Shading#Blinds#Elsner#Weather station#Solar shading

KNX Weather Station + Automatic Blind Control

SmartMāja Engineering Team·2026-01-09·8 min read

Automatic solar shading is one of the highest-ROI KNX automations in European residential construction. Preventing summer overheating reduces cooling load by 30–40% while maintaining the view during non-critical sun angles. Done correctly — with sun position tracking, wind safety, and rain protection — it runs completely without occupant interaction and outperforms any manual blind management.

Sensor comparison

Three sensors dominate the EU KNX market. The **Elsner P04-KNX** (combined sun/wind/rain/temperature, ~€280) is a single bus-powered device covering all four measurement channels in one flush-mounted outdoor unit. It measures sun intensity on three axes (south, east, west), wind speed via ultrasonic anemometer, rain via optical sensor, and ambient temperature. One cable run, one KNX device address. The **MDT Wetterstation WS-HEL01.01** (three-axis sun, Beaufort wind scale, ~€320) is similar but lacks rain detection — pair it with a separate MDT rain sensor (SCI-SR55.01). The **Theben LUNA 120 KNX** (~€120) measures only dawn/dusk illuminance — no wind, no rain, no sun direction.

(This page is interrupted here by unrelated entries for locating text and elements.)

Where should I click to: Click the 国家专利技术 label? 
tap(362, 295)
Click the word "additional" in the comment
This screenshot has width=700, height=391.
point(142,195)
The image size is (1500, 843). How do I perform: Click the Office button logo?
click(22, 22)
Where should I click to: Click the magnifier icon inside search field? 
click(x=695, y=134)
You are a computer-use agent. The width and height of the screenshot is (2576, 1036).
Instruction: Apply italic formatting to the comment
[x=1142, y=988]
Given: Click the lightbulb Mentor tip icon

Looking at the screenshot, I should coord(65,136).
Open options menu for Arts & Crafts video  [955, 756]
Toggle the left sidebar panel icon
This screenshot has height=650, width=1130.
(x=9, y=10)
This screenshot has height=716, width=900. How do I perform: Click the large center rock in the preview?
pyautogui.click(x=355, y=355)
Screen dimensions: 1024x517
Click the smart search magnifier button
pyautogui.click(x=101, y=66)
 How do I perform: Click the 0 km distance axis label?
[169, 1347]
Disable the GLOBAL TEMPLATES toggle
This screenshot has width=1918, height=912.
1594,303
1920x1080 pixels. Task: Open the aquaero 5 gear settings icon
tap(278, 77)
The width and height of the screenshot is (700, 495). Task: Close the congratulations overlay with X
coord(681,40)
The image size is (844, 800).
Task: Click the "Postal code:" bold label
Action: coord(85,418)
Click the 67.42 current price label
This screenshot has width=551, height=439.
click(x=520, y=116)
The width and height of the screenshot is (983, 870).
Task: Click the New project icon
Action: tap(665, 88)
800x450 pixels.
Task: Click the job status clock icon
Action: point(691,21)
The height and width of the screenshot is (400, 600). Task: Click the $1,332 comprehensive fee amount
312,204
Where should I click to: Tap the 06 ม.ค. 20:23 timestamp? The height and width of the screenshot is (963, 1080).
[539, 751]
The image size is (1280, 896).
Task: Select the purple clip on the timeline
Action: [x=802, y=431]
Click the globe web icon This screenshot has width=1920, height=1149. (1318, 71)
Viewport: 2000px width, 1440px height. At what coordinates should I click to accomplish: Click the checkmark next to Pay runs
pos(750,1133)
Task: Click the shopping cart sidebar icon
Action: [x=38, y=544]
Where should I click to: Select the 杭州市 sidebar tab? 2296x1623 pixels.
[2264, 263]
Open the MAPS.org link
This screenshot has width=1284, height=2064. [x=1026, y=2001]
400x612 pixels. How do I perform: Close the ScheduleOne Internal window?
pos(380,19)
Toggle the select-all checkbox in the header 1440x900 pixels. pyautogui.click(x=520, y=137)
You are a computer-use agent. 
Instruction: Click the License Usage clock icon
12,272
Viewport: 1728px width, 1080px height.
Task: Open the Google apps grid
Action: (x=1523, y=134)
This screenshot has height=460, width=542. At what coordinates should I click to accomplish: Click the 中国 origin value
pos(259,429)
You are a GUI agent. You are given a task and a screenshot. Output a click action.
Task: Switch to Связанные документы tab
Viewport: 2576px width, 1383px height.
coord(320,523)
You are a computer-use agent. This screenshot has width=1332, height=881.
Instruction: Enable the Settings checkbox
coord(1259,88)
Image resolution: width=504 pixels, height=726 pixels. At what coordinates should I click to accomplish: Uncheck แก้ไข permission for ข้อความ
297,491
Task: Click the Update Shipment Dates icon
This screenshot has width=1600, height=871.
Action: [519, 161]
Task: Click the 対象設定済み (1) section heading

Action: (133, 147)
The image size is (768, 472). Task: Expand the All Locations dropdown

It's suitable only for simple on/off shading based on overall brightness, not sun-tracking.

Sun tracking logic

Sun position (azimuth and elevation) changes throughout the day and across seasons. A blind on a south-facing facade should be lowered only when the sun's azimuth is between approximately 120° and 240° (sun is in front of the facade) and elevation is above 15° (sun is high enough to cause glare or heat load). In ETS6: configure the MDT sun logic block or use a Home Assistant solar position helper (available natively in HA). Map facade angle per blind group — a villa with south, south-east and south-west exposures needs three separate sun-angle zones. The Elsner P04 sends KNX sun intensity per axis directly — no azimuth calculation needed; if the south axis exceeds the configured lux threshold (typically 30,000–50,000 lux), the south facade blinds activate.

Wind safety

Textile blinds and roller shutters are damaged by wind above 45–60 km/h depending on the product (always check the manufacturer's rated wind class). Configure the wind speed threshold as a KNX parameter: when any anemometer reading exceeds the threshold, all blinds retract immediately and are blocked from lowering for 10 minutes after wind drops below the threshold. The 10-minute hold prevents rapid cycling during gusty conditions. In ETS: wind alarm telegram (1 bit, TRUE = wind alarm) → binary object in MDT blind actuator → "go to upper position + block". Priority 2 (wind safety) must override Priority 3 (sun automation) and Priority 4 (manual) in the actuator's priority chain.

Rain detection

Rain on a fabric roller blind causes staining and mould if the blind is rolled up wet. Rain alarm (from Elsner P04 optical sensor or MDT separate rain sensor) triggers: all fabric blinds retract, manual override is blocked for 30 minutes after rain detection clears. Venetian blinds (aluminium slats) can remain in position during rain — rain protection is primarily for textile products. Configure rain alarm as Priority 2 alongside wind, with a 30-minute release delay.

Slat angle optimisation

Venetian blind actuators (Gira 2060 00, MDT JAL-0810.02) control both the position (DPT 5.001, 0–100%) and the slat angle (DPT 5.001, 0–100%, where 0% = fully open, 100% = fully closed). For optimum sun shading: lower the blind fully (position = 100%) but set slat angle to a partially open position (50–70%) that blocks direct sunlight but maintains diffuse daylight and partial view. The optimal slat angle for a given sun elevation is: slat angle = 90° − (sun elevation + facade offset angle). ETS6 logic blocks or a HA template sensor can calculate this dynamically. The actuator sends physical stop feedback (DPT 1.001) when the blind reaches the end position — always wire this back to a status GA to confirm position.

Conflict resolution

The priority chain in KNX blind actuators (MDT, Gira, Schneider) handles conflicts: Priority 1 = safety (alarm). Priority 2 = wind/rain protection. Priority 3 = sun automation. Priority 4 = manual operation. Priority 5 = time/scene. Manual override (Priority 4) wins over sun automation (Priority 3) — but only for a configurable duration. Set a 2-hour manual override timeout: after 2 hours without further manual input, automation resumes. This prevents the common problem of a user pressing the blind switch in the morning and the automation staying blocked all day.

Our recommendation

The Elsner P04-KNX is the most complete single-sensor solution for EU residential projects. It covers sun intensity (three axes), wind speed (ultrasonic, more accurate than cup anemometers), rain detection, and ambient temperature in one bus-powered KNX device. Installation requires one outdoor cable run and one KNX address — the most cost-effective weatherstation option for projects up to 20 blind groups.